Stefan Lofven Kehilangan Kekuasaannya Didalam Parlemen Swedia – Perdana Menteri Stefan Löfven telah melewati penurunan demokrasi sosial di Eropa, kebangkitan sayap kanan dan bahkan pandemi Covid-19, tetapi ia akhirnya tersandung pada hari Senin, kehilangan mosi tidak percaya bersejarah di parlemen Swedia.

Stefan Lofven Kehilangan Kekuasaannya Didalam Parlemen Swedia

oresundskomiteen – Löfven yang berusia 63 tahun, mantan tukang las dan pemimpin serikat dengan bentuk persegi dan hidung seorang petinju, membimbing bek kiri Swedia itu berkuasa pada tahun 2014, dan kemudian bertahan dengan menggerakkan partainya lebih dekat ke kanan tengah setelah pemilu 2018.

Baca Juga : Pemerintah Swedia Memulai Pembicaraan Lintas Partai Untuk Menemukan Anggota Baru 

Seorang ahli konsensus untuk beberapa orang, seorang pria partai yang membosankan dan tanpa visi untuk orang lain, dia akhirnya berselisih dengan Partai Kiri menopang pemerintahannya, menjadi pemimpin pemerintah Swedia pertama yang dikalahkan oleh mosi tidak percaya.

“Swedia berada dalam situasi politik yang sulit, situasi yang sangat sulit,” kata Löfven pada konferensi pers setelah kekalahannya.

Dia memiliki waktu seminggu untuk memilih antara pemilihan atau pengunduran diri. Namun mungkin terlalu dini untuk menghitung orang yang muncul sebagai pemenang dari pemilihan yang dianggap kalah pada tahun 2018, dan ada kemungkinan keterampilan negosiasinya dapat membentuk mayoritas baru.

Lahir di Stockholm pada tahun 1957, kemiskinan memaksa ibu tunggalnya untuk menyerahkan dia ketika dia berusia 10 bulan ke keluarga angkat di Sollefte, 500 kilometer (310 mil) utara ibukota, di mana ayah angkatnya adalah seorang pekerja pabrik.

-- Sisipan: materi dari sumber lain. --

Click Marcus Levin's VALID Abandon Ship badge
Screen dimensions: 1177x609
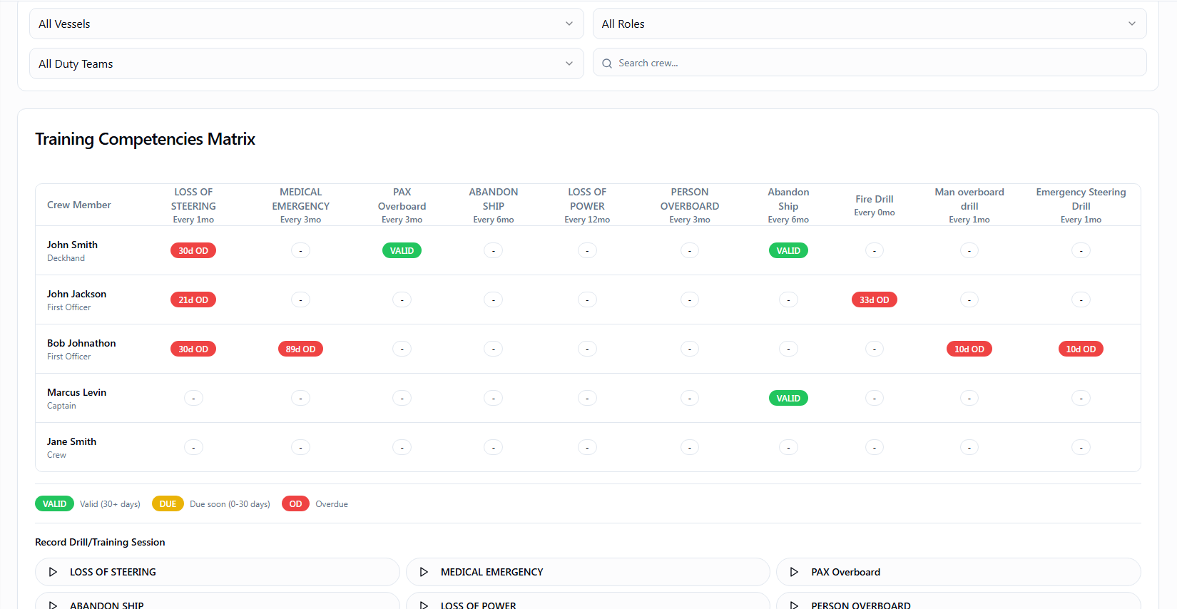point(788,399)
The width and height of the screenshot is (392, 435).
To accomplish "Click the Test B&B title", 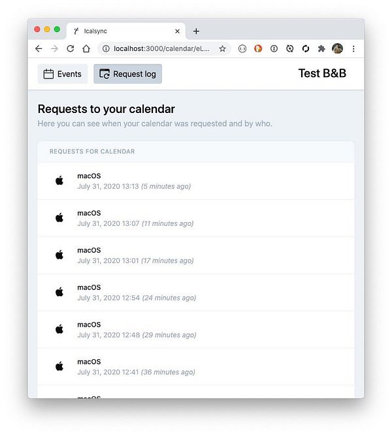I will pyautogui.click(x=322, y=73).
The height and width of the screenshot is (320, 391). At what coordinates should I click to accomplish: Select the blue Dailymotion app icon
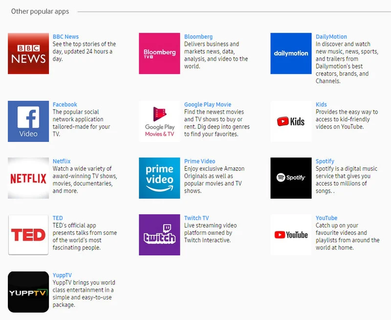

Dia menjadi tukang las dan menghabiskan 15 tahun di sebuah pabrik pertahanan, dan kepala serikat pekerja logam dari 2006 hingga 2012.

‘Houdini’

Sementara kaum kiri tradisional berjuang di Eropa  hanya enam kepala pemerintahan sosial demokrat atau sosialis yang tersisa di UE yang beranggotakan 27 orang Löfven berhasil tetap di atas, meskipun ia membingungkan para pendukung dengan bergerak ke kanan, mendapatkan reputasi sebagai “hak -sayap sosialis”.

“Stefan Löfven bisa tercatat dalam sejarah karena penemuannya dan kesediaannya berkorban untuk menjaga Sosial Demokrat tetap berkuasa,” tulis komentator politik Ewa Stenberg di surat kabar Dagens Nyheter pada akhir pekan.

“Perdana Menteri telah selamat dari banyak krisis,” kata Stenberg, menambahkan bahwa dia sekarang menghadapi ujian terbesarnya sejauh ini.

“Dia sekarang perlu melakukan hal yang setara dengan apa yang dilakukan oleh seniman pelarian Harry Houdini lebih dari seratus tahun yang lalu,” katanya, menekankan beberapa simpul politik yang tampaknya mustahil harus dilepaskan.

Meski kontroversial, keputusan untuk memitigasi pandemi Covid-19 dengan tindakan non-koersif bukanlah yang melemahkannya.

Faktanya, strategi Swedia, yang dipromosikan oleh ahli epidemiologi negara bagian Anders Tegnell, meningkatkan peringkatnya dalam jajak pendapat, bahkan ketika jumlah kematian meningkat menjadi lebih dari 14.000 di negara berpenduduk 10,3 juta orang, jumlah korban yang jauh lebih buruk daripada di tetangga Nordik.

Menantang model Swedia

Krisis politik meletus pada hari Kamis ketika Partai Kiri, yang telah menopang pemerintah di parlemen, mengatakan siap untuk mendukung mosi tidak percaya terhadap perdana menteri, bahkan jika itu berarti mencampuradukkan suara dengan suara dari partai-partai sayap kanan. dan Demokrat Swedia sayap kanan.

Alasannya adalah rencana awal untuk mereformasi kontrol sewa, yang berpotensi membebaskan tuan tanah untuk menetapkan sewa apartemen baru. Di sebelah kiri, proposal dianggap bertentangan dengan model sosial Swedia dan mengancam hak-hak penyewa.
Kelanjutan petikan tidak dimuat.